● Description of the task
Restate every line of the data word for word, except for the images.

● Material shown
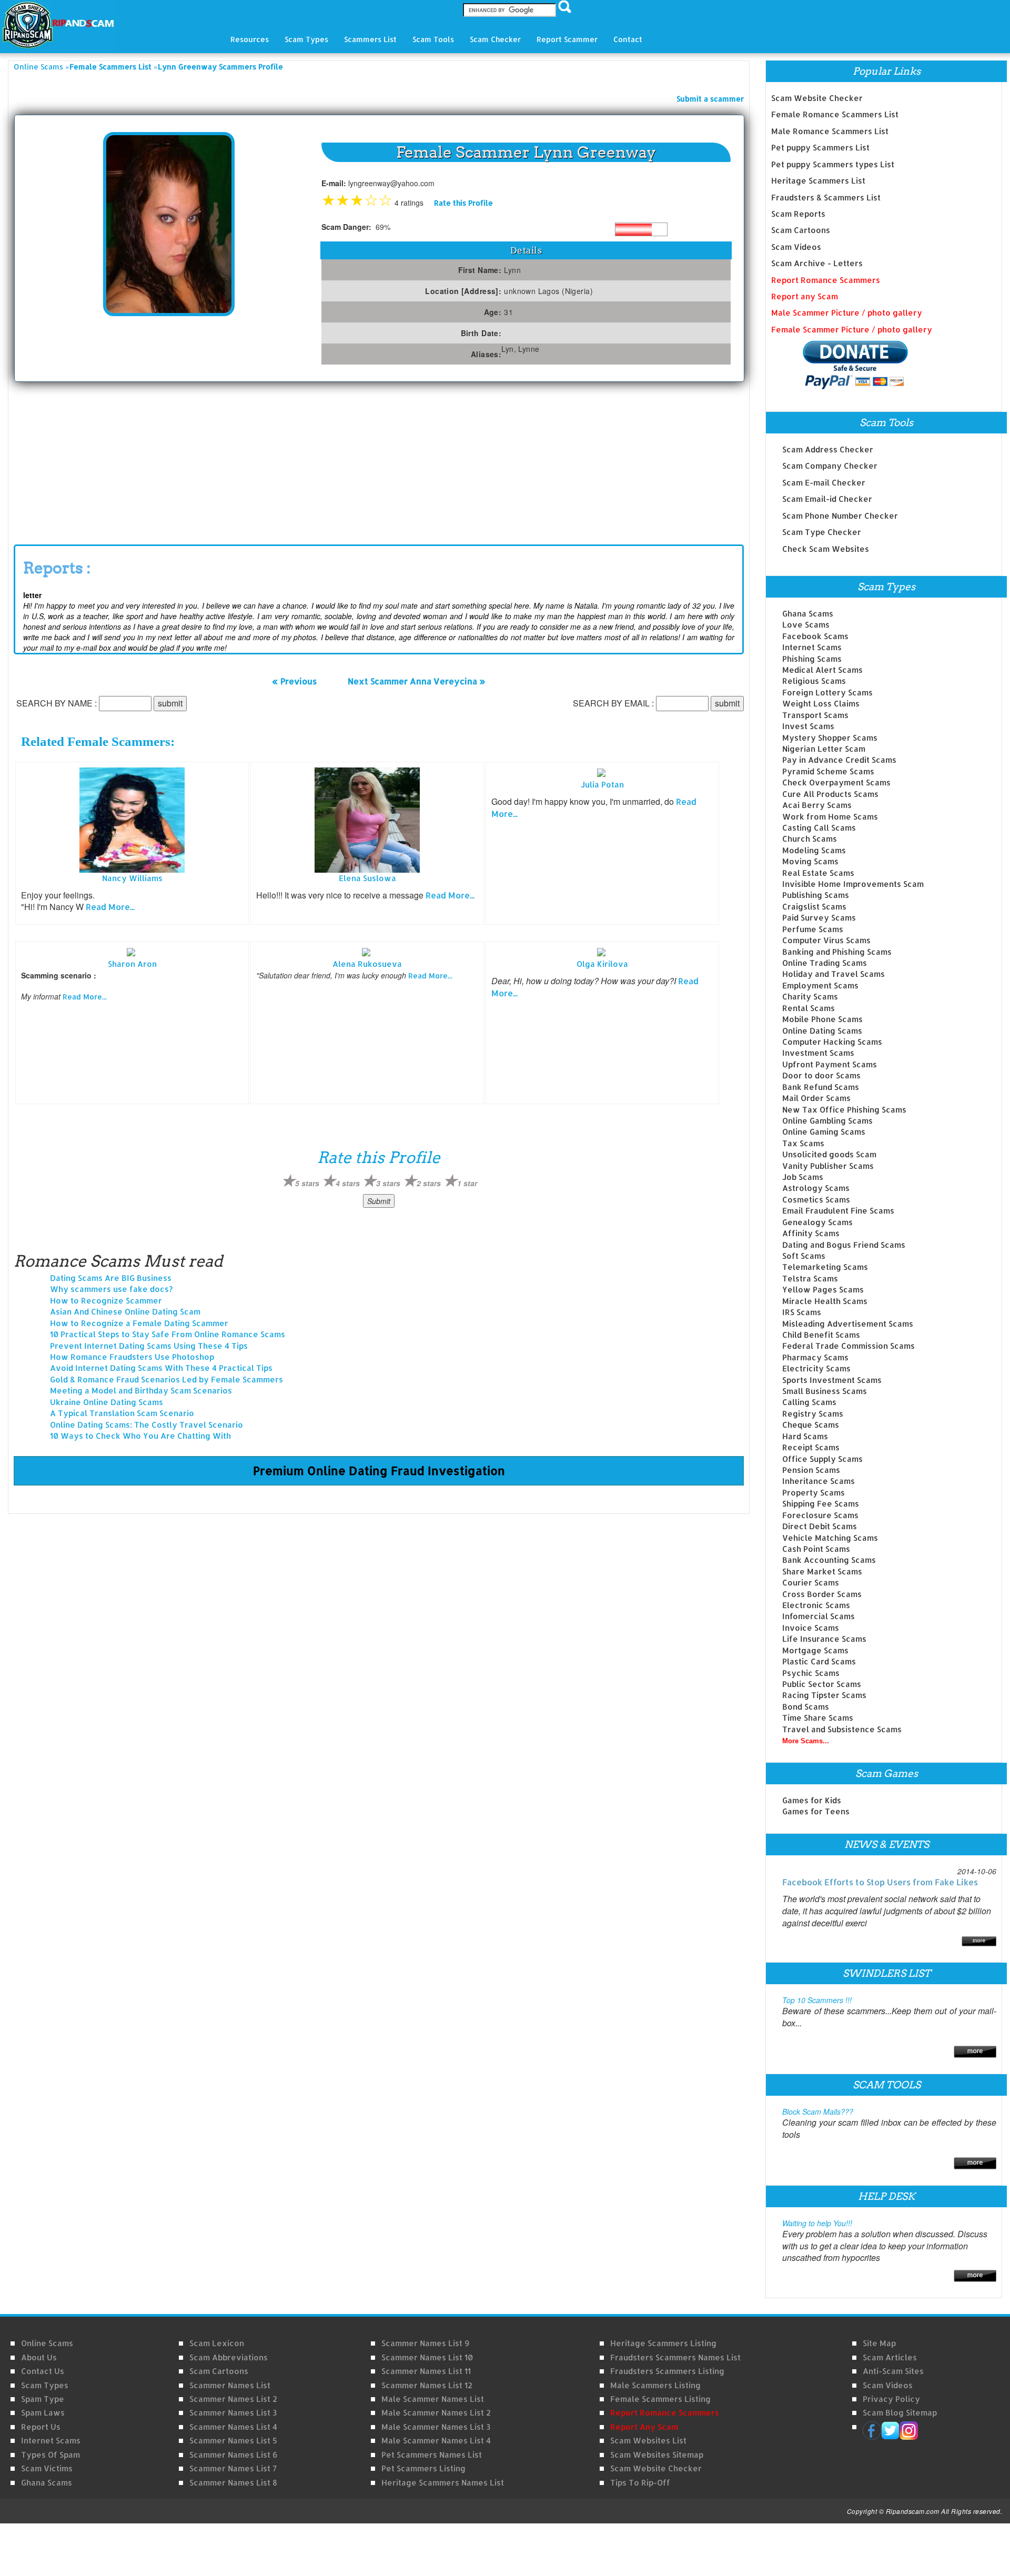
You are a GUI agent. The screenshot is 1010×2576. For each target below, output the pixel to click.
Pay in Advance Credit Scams (839, 760)
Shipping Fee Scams (820, 1504)
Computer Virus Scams (826, 940)
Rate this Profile (463, 202)
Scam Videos (796, 247)
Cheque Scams (810, 1425)
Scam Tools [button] (433, 39)
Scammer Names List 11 (426, 2371)
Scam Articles (890, 2357)
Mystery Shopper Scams (829, 738)
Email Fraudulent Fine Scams (838, 1211)
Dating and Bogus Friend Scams (843, 1245)
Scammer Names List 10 (427, 2357)
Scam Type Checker (821, 532)
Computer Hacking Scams (832, 1042)
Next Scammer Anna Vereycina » (417, 680)
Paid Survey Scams (819, 918)
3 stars (388, 1183)
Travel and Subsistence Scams (842, 1729)
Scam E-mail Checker (823, 483)
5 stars (307, 1183)
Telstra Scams (810, 1279)
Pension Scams (811, 1470)
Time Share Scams (817, 1718)
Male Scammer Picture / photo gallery (846, 313)
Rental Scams (808, 1008)
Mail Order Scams (816, 1098)
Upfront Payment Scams (829, 1064)
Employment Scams (820, 986)
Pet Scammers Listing (423, 2468)
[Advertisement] (92, 461)
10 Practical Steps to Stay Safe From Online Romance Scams (167, 1334)
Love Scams (806, 625)
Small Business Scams (824, 1391)
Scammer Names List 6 (233, 2455)
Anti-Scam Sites (893, 2371)
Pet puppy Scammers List (820, 148)
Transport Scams (815, 715)
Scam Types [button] (306, 39)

● Reply to the task
You are a GUI agent. The screenshot is 1010×2576. For each target below, output the pixel to click.
Pay in Advance Credit Scams (839, 760)
Shipping Fee Scams (820, 1504)
Computer Virus Scams (826, 940)
Rate this Profile (463, 202)
Scam Videos (796, 247)
Cheque Scams (810, 1425)
Scam Tools [button] (433, 39)
Scammer Names List 11 (426, 2371)
Scam Articles (890, 2357)
Mystery Shopper Scams (829, 738)
Email Fraudulent Fine Scams (838, 1211)
Dating and Bogus Friend Scams (843, 1245)
Scammer Names List 10 (427, 2357)
Scam Type Checker (821, 532)
Computer Hacking Scams (832, 1042)
Next Scammer Anna Vereycina » (417, 680)
Paid Survey Scams (819, 918)
3 stars (388, 1183)
Travel and Subsistence Scams (842, 1729)
Scam E-mail Checker (823, 483)
5 stars (307, 1183)
Telstra Scams (810, 1279)
Pension Scams (811, 1470)
Time Share Scams (817, 1718)
Male Scammer Picture / photo gallery (846, 313)
Rental Scams (808, 1008)
Mail Order Scams (816, 1098)
Upfront Payment Scams (829, 1064)
Employment Scams (820, 986)
Pet Scammers Listing (423, 2468)
[Advertisement] (92, 461)
10 Practical Steps to Stay Safe From Online Romance Scams (167, 1334)
Love Scams (806, 625)
Small Business Scams (824, 1391)
Scammer Names List 6 (233, 2455)
Anti-Scam Sites (893, 2371)
Pet puppy Scammers List (820, 148)
Transport Scams (815, 715)
Scam Types [button] (306, 39)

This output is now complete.